INSTRUÇÃO A: Indique se cada afirmação concorda com o texto da página: (i) a união de facto entre requerente e requerida começou em 2005; (ii) nas contra-alegações, o recorrido elaborou conclusões; (iii) as instâncias fixaram um regime de residência alternada. Responda sim ou não a cada uma e cite entre aspas as palavras do texto que o decidem.

12. O objeto do recurso extravasa a defesa dos interesses das partes, projetando-se para o domínio do interesse geral na boa aplicação do direito.

13. A delicadeza dos interesses em causa, priorizando-se o superior interesse da criança, demanda a procura da obtenção de consenso em termos de servir de orientação, quer para as pessoas que possam ter interesse jurídico ou profissional na resolução de tal questão a fim de tomarem conhecimento da provável interpretação, com que poderão contar, das normas aplicáveis, quer para as instâncias, por forma a obter-se uma melhor aplicação do direito.

14. As razões da clara necessidade de apreciação das questões suscitadas referem-se à aplicação do direito em geral e não à consideração de algum caso concreto isolado.

15. Concorda-se assim com os argumentos aduzidos pela recorrente verificando-se, a nosso ver, os requisitos de revista excecional [(Alíneas a ) e b) do nº 1 do artigo 672º do CPC)].

Nestes termos, entende o MP que o recurso interposto pela progenitora deverá proceder, mostrando-se violadas as normas invocadas pela recorrente”.

10. O requerente/recorrido apresentou contra-alegações, em que, sem proceder à elaboração de conclusões (a que o recorrido não é obrigado), pugnou pela integral manutenção do acórdão recorrido.

11. Distribuído o processo neste Alto Tribunal, assentando a revista na invocação da previsão das alíneas a) e b) do n.º 1 do art.º 672.º do CPC, remeteu-se o processo à Formação prevista no n.º 3 do art.º 672.º do CPC.

12. A Formação deliberou admitir a revista excecional, por entender que a decisão recorrida deveria ser reapreciada “de forma a definir, se e em que medida a opinião de uma jovem deve ou não ser essencial na concreta solução a aplicar quanto à sua residência, e como acautelar, neste tipo de situações, a necessária presença dos progenitores na vida das crianças e jovens, que se presume importante para o seu desenvolvimento integral.”

13. Foram colhidos os vistos legais.

II. FUNDAMENTAÇÃO

1. Como resulta do relatado supra, a presente revista tem por objeto o regime de residência fixado pelas instâncias à menor CC. As instâncias estipularam um regime de residência alternada junto de cada um dos progenitores; a requerida (mãe de CC) entende que a criança deve residir consigo, sem prejuízo de se estabelecer um alargado regime de visitas junto do requerente (pai da CC). Para tal, invoca a vontade da CC.

2. Há que levar em consideração a seguinte

Matéria de facto (fixada pela primeira instância, com alterações introduzidas pela Relação)

A) A Requerente e o Requerida viveram em união de facto que se iniciou no ano de 2005.

B) Da mencionada união, nasceram CC, a ... de novembro de 2008, (Assento de Nascimento n.º ...44 do ano de 2008, da Conservatória do Registo Civil de ...) e DD, a ... de Junho de 2010, (Assento de Nascimento n.º ...61 do ano de 2010, da Conservatória do Registo Civil de ...).

C) O casal deixou de ser um casal ainda enquanto ainda coabitavam na mesma casa, ali fazendo vidas completamente separadas e autónomas.

EXCERTOS DA LISTAGEM:
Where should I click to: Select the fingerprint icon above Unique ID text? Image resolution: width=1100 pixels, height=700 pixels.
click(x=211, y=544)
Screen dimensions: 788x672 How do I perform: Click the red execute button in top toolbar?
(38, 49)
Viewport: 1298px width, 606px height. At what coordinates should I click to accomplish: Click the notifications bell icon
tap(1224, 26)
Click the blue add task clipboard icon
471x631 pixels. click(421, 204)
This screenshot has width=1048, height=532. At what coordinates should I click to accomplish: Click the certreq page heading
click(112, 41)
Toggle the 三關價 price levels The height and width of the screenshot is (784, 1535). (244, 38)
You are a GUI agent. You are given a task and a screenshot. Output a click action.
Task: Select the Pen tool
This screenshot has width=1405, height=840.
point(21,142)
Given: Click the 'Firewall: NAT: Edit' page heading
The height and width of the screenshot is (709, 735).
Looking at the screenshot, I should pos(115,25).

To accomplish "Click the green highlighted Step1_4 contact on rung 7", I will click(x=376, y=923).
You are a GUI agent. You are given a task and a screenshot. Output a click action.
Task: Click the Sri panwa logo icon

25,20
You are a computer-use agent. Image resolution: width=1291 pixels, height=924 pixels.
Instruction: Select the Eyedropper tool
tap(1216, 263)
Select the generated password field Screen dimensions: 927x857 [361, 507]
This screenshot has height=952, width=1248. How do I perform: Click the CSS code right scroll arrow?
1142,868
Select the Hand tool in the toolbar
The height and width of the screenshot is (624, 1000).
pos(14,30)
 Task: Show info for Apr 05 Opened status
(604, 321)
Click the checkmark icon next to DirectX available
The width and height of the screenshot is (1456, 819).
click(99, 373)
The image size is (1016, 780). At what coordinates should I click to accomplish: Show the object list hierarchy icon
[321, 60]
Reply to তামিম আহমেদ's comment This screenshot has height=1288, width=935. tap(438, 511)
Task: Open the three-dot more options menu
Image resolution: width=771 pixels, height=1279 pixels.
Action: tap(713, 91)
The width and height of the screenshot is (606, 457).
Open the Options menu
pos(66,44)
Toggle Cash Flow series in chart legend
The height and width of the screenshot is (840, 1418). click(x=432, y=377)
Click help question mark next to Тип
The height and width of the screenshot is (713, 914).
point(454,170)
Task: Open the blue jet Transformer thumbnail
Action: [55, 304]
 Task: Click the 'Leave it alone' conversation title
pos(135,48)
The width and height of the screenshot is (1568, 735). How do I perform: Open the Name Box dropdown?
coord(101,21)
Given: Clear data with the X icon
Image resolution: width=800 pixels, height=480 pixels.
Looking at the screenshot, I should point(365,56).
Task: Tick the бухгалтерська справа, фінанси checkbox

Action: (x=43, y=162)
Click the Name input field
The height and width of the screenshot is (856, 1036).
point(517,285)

INSTRUÇÃO B: Mostre todas as linhas da listagem acima que contêm a palavra "heading". Maiúsculas e minúsculas contam.

RESPOSTA RESOLVIDA A:
(i) Sim: "viveram em união de facto que se iniciou no ano de 2005"
(ii) Não: "sem proceder à elaboração de conclusões"
(iii) Sim: "As instâncias estipularam um regime de residência alternada junto de cada um dos progenitores"

RESPOSTA RESOLVIDA B:
This screenshot has width=1048, height=532. At what coordinates should I click to accomplish: Click the certreq page heading
Given: Click the 'Firewall: NAT: Edit' page heading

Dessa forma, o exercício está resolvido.